9. Archives d'État de Venise, enveloppe 95, procès contre Fra' Francesco Balbi: pentacles et personnages magiques d'une Clavicula Salomonis de la première moitié du XVIIe siècle
9. Archives d’État de Venise, enveloppe 95, procès contre Fra’ Francesco Balbi: pentacles et personnages magiques d’une Clavicula Salomonis de la première moitié du XVIIe siècle.


10. Archives d'État de Venise, enveloppe 9, procès contre Francesco Viola: représentations de certains esprits selon une Clavicula Salomonis ad sciendum secreta secretorum de la première moitié du XVIIe siècle.
10. Archives d’État de Venise, enveloppe 9, procès contre Francesco Viola: représentations de certains esprits provenant d’une Clavicula Salomonis ad sciendum secreta secretorum de la première moitié du XVIIe siècle.

Il y a tant de questions à poser sur ces deux inventions: la date d’exécution des originaux (ils ne sont pas mentionnés dans le Libro di spese diverse, qui recense les œuvres à partir de 1540), le commanditaire (le même que les deux autres tableaux vendus par Bartolomeo della Nave?), la fonction réelle (je ne pourrais jurer qu’il s’agit de couvertures pour deux portraits), la référence à la production littéraire (le thème du vieillissement des belles femmes est aussi répandu dans la poésie contemporaine), etc. On entrerait donc dans le domaine du monde littéraire, mais on entrerait dans le domaine des esprits du peintre vénitien, qui n’est pas le même que celui des deux autres tableaux vendus par Bartolomeo della Nave. Ce serait cependant entrer dans le domaine de la conjecture et de l’investigation spécialisée, et ce n’est certainement pas le lieu pour le faire.
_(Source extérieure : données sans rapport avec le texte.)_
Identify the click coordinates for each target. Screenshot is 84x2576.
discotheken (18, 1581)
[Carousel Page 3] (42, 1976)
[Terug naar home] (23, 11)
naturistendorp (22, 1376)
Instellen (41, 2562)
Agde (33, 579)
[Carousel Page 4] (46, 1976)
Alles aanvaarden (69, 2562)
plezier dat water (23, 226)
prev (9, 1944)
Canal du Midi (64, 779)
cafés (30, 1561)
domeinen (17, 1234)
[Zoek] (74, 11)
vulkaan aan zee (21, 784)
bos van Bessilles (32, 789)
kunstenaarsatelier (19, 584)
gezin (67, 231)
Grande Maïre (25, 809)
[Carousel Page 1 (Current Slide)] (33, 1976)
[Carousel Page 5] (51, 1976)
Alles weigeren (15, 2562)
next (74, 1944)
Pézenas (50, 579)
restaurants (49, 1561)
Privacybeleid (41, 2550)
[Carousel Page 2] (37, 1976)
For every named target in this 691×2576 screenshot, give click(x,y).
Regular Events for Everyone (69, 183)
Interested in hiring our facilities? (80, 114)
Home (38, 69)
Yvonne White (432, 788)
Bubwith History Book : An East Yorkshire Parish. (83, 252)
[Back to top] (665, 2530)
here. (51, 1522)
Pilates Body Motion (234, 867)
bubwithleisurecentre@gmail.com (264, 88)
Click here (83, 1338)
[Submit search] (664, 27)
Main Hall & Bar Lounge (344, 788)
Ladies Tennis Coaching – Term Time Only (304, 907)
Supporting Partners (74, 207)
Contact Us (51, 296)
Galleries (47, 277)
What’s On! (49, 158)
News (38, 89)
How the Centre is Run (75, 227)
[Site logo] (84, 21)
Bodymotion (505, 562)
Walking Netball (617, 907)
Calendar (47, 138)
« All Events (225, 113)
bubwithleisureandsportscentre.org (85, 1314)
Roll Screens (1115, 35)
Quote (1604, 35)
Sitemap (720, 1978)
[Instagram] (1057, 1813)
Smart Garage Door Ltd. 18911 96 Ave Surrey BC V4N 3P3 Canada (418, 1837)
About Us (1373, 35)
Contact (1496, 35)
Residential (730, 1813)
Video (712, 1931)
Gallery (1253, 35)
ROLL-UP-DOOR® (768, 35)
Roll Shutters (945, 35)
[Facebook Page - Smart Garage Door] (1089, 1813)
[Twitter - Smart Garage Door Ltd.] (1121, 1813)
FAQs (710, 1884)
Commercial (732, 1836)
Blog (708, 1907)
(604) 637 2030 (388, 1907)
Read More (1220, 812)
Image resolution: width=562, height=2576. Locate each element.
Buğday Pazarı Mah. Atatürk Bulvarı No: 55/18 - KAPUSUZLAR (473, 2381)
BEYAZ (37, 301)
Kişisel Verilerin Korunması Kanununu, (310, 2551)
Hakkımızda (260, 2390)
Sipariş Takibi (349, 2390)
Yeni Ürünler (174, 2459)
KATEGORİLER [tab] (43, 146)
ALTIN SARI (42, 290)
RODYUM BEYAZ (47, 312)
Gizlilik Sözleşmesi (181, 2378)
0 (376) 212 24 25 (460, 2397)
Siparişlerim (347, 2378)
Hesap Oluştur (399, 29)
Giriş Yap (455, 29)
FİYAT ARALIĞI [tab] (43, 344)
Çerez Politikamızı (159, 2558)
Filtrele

Je voudrais cependant conclure par une dernière réflexion sur le sort des deux tableaux. Ont-ils vraiment été perdus? N’est-il pas vrai que sur le mur d’une maison ou d’un atelier (hongrois ou je ne sais où) sont accrochées deux étranges (et peut-être sales) peintures attribuées au cercle d’Annibale Carracci qui attendent depuis près de quatre siècles que leur paternité soit reconnue?